In conclusion, in the observed region we identified 14 members, 3 in common with Feinstein et al. (1976) and 11 new, whose properties are summarized in Table 6. Out of these, 4 are probably binaries. Unfortunately, there is no overlap between our suggested binaries and the study of Levato et al. (1990). Only two stars are in common: HD 305543, which is a member and HD 305451, which probably is a field star. Nevertheless our result, which comes from photometry, although based on a small sample confirms their spectroscopic investigation that about 30% of the member stars are probably unresolved binaries.

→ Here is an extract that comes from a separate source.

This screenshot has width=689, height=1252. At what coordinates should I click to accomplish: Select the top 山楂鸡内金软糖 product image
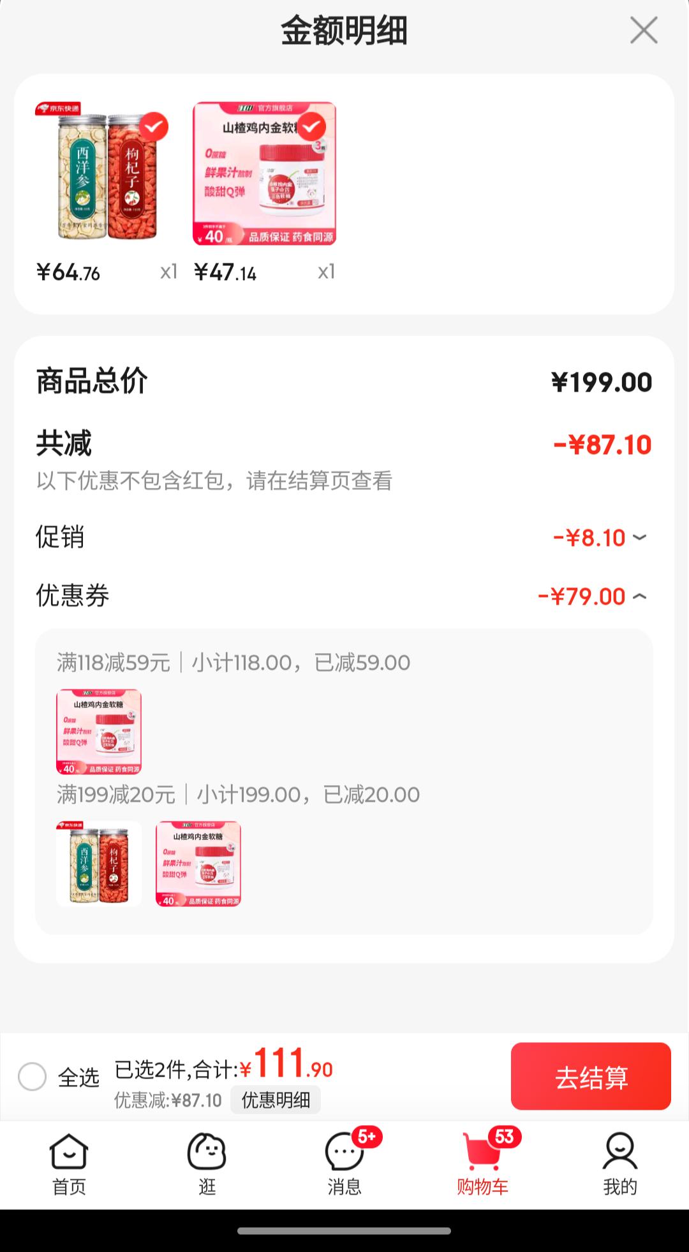coord(264,173)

Figure 11: DSS map of a region around vdB-Hagen 99. The box confines the field covered by our photometry.

 

 

Table 6: List of the new candidate members of Collinder 228 obtained in the present study.

ID	X	Y	V	(B-V)	(U-B)	(V-R)	(R-I)
4	-80.27	410.73	10.801	0.109	-0.653	0.043	0.081
5	73.19	205.14	11.025	0.200	-0.220	0.084	0.174
8	283.84	268.06	12.012	0.153	-0.421	0.072	0.140
9	-228.80	332.70	12.002	0.171	-0.493	0.071	0.118
12	-249.81	193.19	12.275	0.293	-0.206	0.154	0.198
13	109.62	331.36	12.190	0.191	-0.114	0.070	-0.226
14	-386.07	261.02	12.187	0.319	0.354	0.100	0.138
15	-227.63	41.27	12.599	0.354	0.383	0.118	0.223
18	268.82	85.25	13.269	0.270	0.145	0.160	0.227
19	-277.53	447.27	13.218	0.360	0.371	0.147	0.206
20	484.68	411.66	13.369	0.286	0.135	0.168	0.214